As uvas de Santa Catarina

Cada região vinícola do mundo produz vinhos diferentes – mesmo quando elaborados com as mesm


24.02.23

Irineu Guarnier Filho é jornalista especializado em agronegócio, cobrindo este setor há três décadas. Metade deste período foi repórter especial, apresentador e colunista dos veículos do Grupo RBS, no Rio Grande do Sul. É Sommelier Internacional pela Fisar italiana, recebeu o Troféu Vitis, da Associação Brasileira de Enologia (ABE), atua como jurado em concursos internacionais de vinhos e edita o blog Cave Guarnier. Ocupa o cargo de Chefe de Gabinete na Assembleia Legislativa do Rio Grande do Sul

Cada região vinícola do mundo produz vinhos diferentes – mesmo quando elaborados com as mesmas uvas. É o que se chama de terroir, palavra francesa sem uma tradução exata em português, mas que significa a soma das características de solo, clima, plantas e da intervenção do homem na elaboração dos vinhos de cada região. Um vinho feito com a uva Cabernet Sauvignon em Santa Catarina, ou no Vale do São Francisco, jamais será igual a outro Cabernet Sauvignon elaborado na Califórnia, por exemplo. Todas as regiões vinícolas do mundo produzem, pode-se dizer, vinhos únicos. Essa é a beleza do mundo vinho!

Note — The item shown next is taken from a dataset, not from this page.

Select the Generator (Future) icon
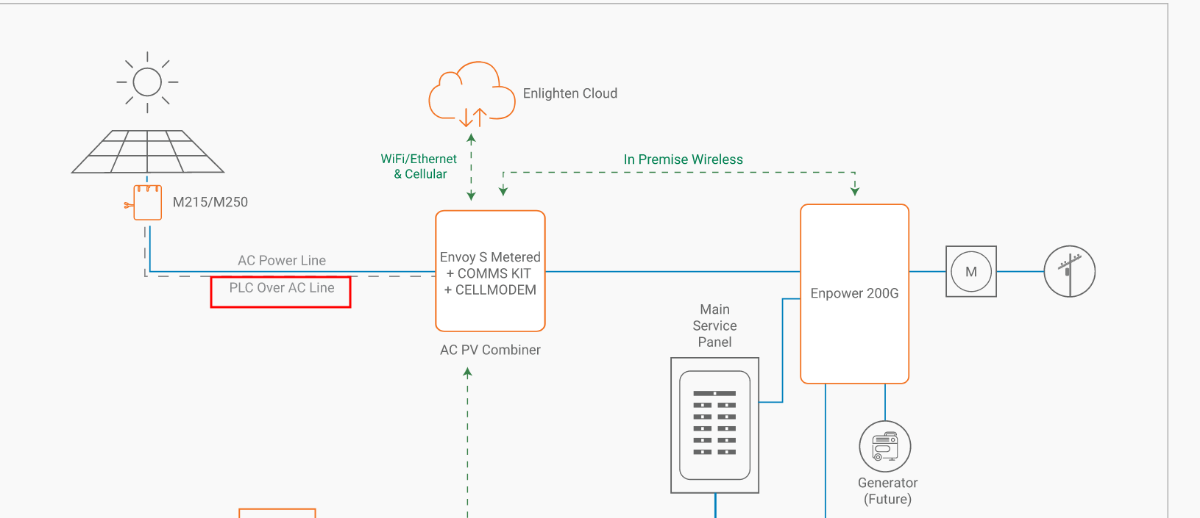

A Serra Catarinense é uma das mais jovens regiões vinícolas do Brasil – mas seus vinhos já apresentam características próprias. A colheita da uva, por lá, acontece cerca de um mês após a vindima na Serra Gaúcha, já no começo do outono. As uvas amadurecem mais lentamente e concentram mais aromas, sabores e cores. Por conta do clima frio e da altitude da região, acima de 1.300 metros em alguns pontos, os vinhos catarinenses são muito frescos e elegantes. A região tem grande potencial para a produção de espumantes, vinhos brancos e tintos leves. Na minha modesta opinião, os vinhos brancos catarinenses são os melhores do Brasil, disparado.

Mas, afinal, quais são as uvas que mais têm se destacado na Serra Catarinense para a elaboração de vinhos brancos? De novo, na minha opinião, a Sauvignon Blanc é o grande destaque entre as variedades brancas cultivadas em Santa Catarina. De origem francesa, a Sauvignon Blanc se adaptou muito bem ao planalto catarinense, e muitos dos vinhos locais premiados até fora do país são elaborados com essa casta. O principal descritor aromático dela é o maracujá, que aparece no primeiro momento em que aspiramos os aromas do vinho, o chamado “primeiro ataque”. Esses vinhos têm toques minerais, complexidade aromática e são muito elegantes. Mas, claro que Chardonnay e outras castas também rendem bons vinhos.

Nos tintos, as uvas que mais se destacam na Serra Catarinense são as variedades de origem italiana Sangiovese e Montepulciano, ainda pouco conhecidas no resto do país, inclusive na Serra Gaúcha, região colonizada por imigrantes italianos. Essas uvas se adaptaram muito bem ao clima úmido e frio da região. Eu destacaria ainda uma outra uva cultivada em Santa Catarina que tem servido de base para excelentes vinhos tintos mais leves: a Pinot Noir. Originária da Borgonha, na França, a Pinot Noir é uma uva delicada que gosta de frio. Já provei vinhos catarinenses excelentes, de corpo médio, elaborados com esta cepa.

Mas, e a Cabernet Sauvignon, outra uva francesa que se espalhou pelo mundo e rende bons vinhos em quase todas as regiões onde é cultivada? Acredito que a Cabernet Sauvignon é um caso bem especial em Santa Catarina. Variedade de ciclo longo, geralmente ela se adapta melhor às regiões mais quentes e ensolaradas, como a California, o Vale Central do Chile ou a Campanha Gaúcha. Mas já provei excelentes vinhos catarinenses feitos com Cabernet Sauvignon. E, o que mais me chamou a atenção nesses vinhos: um delicioso aroma de goiaba, cujo o sabor se confirma depois na boca, ao primeiro gole. Até um Icewine, ou vinho do gelo, já foi feito aqui em São Joaquim com esta uva – mas isso é assunto para outra coluna.